Mostly Brexit is played out behind the scenes but headlines from both Westminster and Brussels can always upset the apple cart.

The August Bank of England meeting

Coming in August, this meeting is also a Quarterly Inflation Report and as such will see a press conference, a new set of economic forecasts, the minutes of the August meeting and a rate decision all within a 30 minute period. Following the decision to not hike rates in May, those who were looking for a rate hike then have transposed the same arguments on to the August meeting.

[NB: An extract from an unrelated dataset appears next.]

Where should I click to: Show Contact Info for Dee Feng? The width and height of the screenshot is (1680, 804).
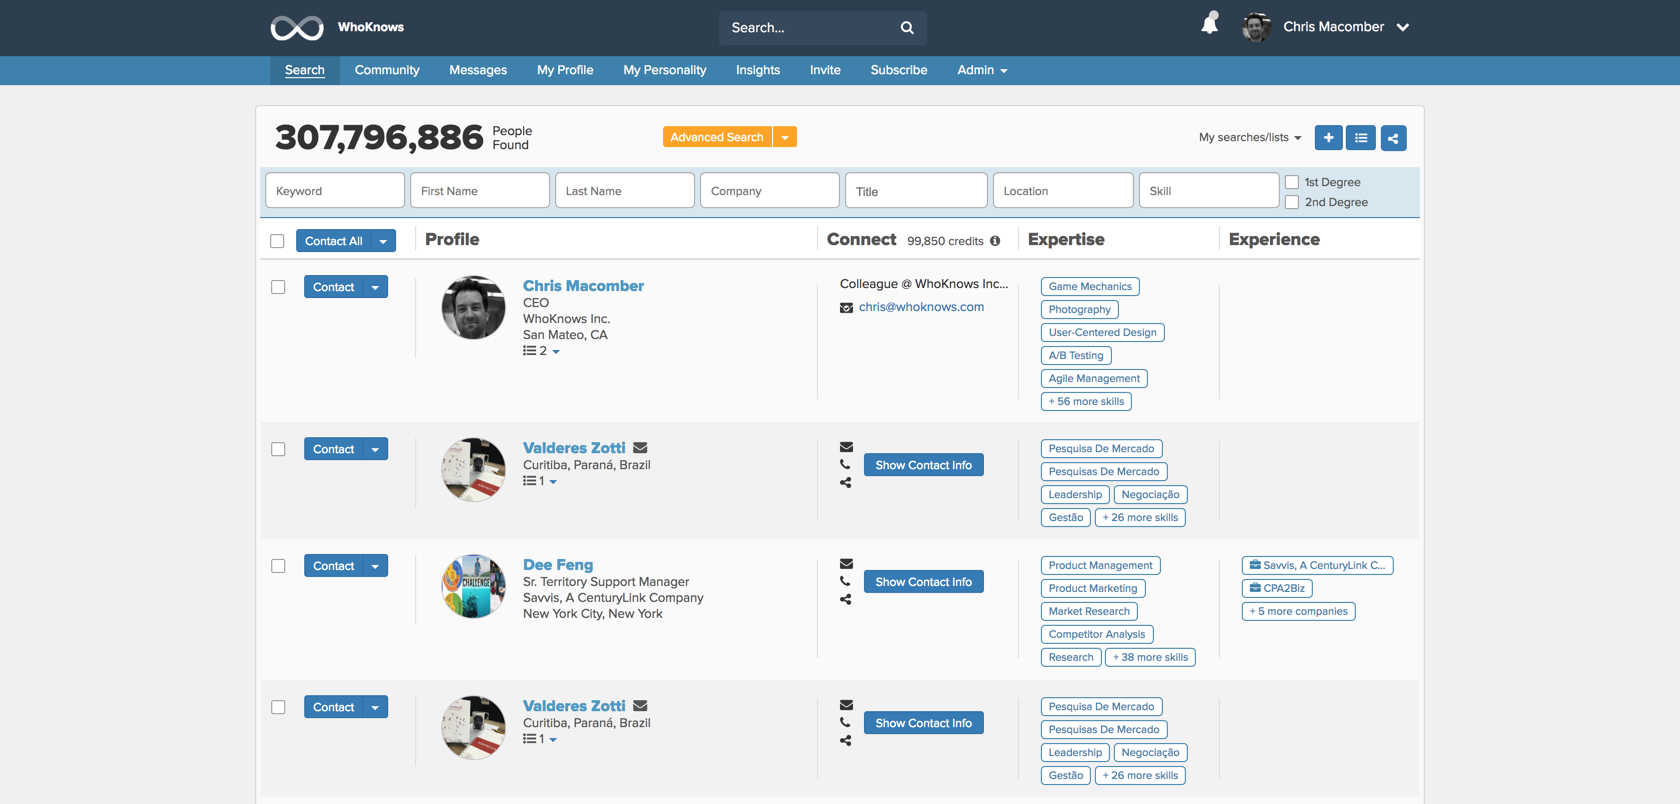[x=923, y=582]
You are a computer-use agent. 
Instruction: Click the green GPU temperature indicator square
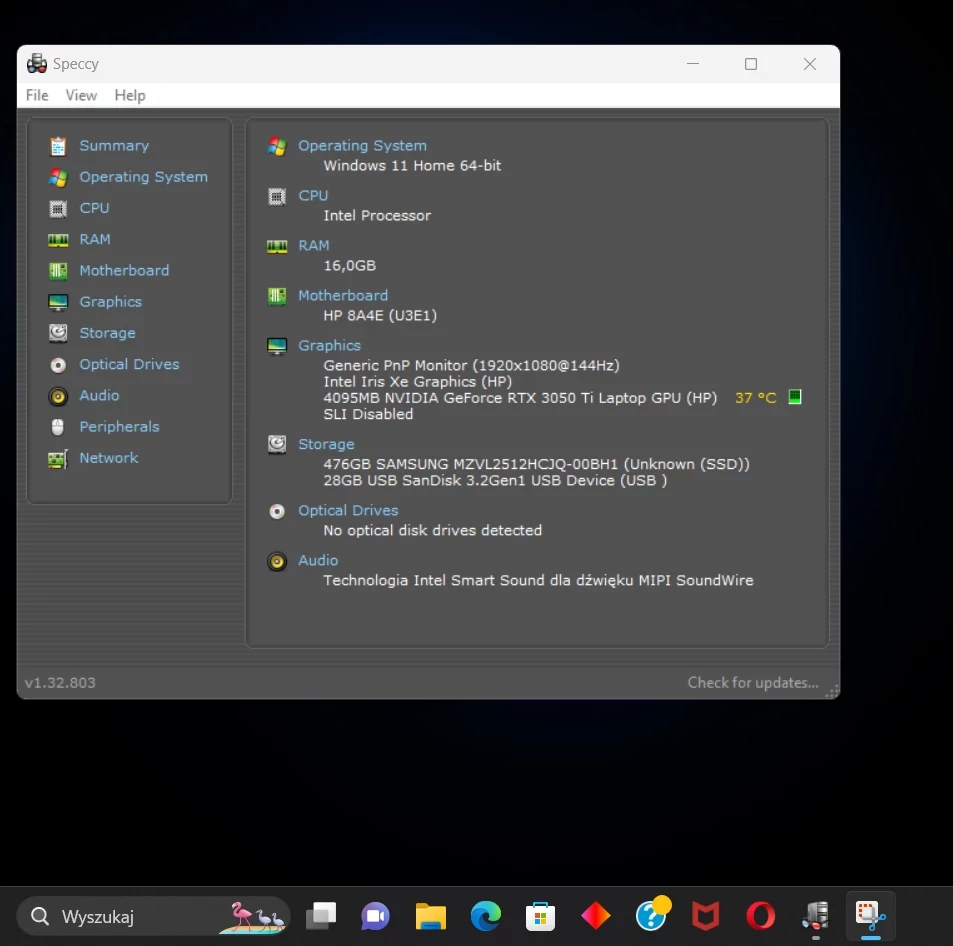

We originally thought that the Bank of England would hold off on a 25bps increase in August given that the initial reading of UK GDP for the second quarter is due 10 days after the Bank of England’s Quarterly Inflation Report; however, tomorrow will see the Office of National Statistics publish its first ever monthly GDP report covering the month of May which Carney has said would give the Bank of England enough information to go on.

We’re not fans of raising rates at the moment but it does look like it will happen in August as inflation pressures build once again. Unfortunately, sterling has decoupled from Bank of England interest rate expectations and a hike in interest rates therefore will not immediately translate into a run higher for sterling.

The Bank of England’s next meeting is at noon on August 2nd and interest rate expectations markets put an 82% chance of the base rate increasing then for the second time in 12 months.

Inflation – not going away any time soon

Wage growth might have overtaken inflation during Q2 but inflation remains an ever-present risk at the moment. Movements in oil markets are starting to concern those who had thought the spectre of inflation had diminished in recent weeks with the cost of a barrel of crude oil rising to the highest level since 2014.

While not many of us buy barrels of oil, many of us are drivers and more still depend on the goods and services that are in some way transported by road, rail, sea or air. Oil prices touch every industry in some way and higher oil prices could drive inflation back above wage settlements in the very near future.

A move back to negative real wages will be seen as bad news for the UK economy given the emphasis placed on consumption.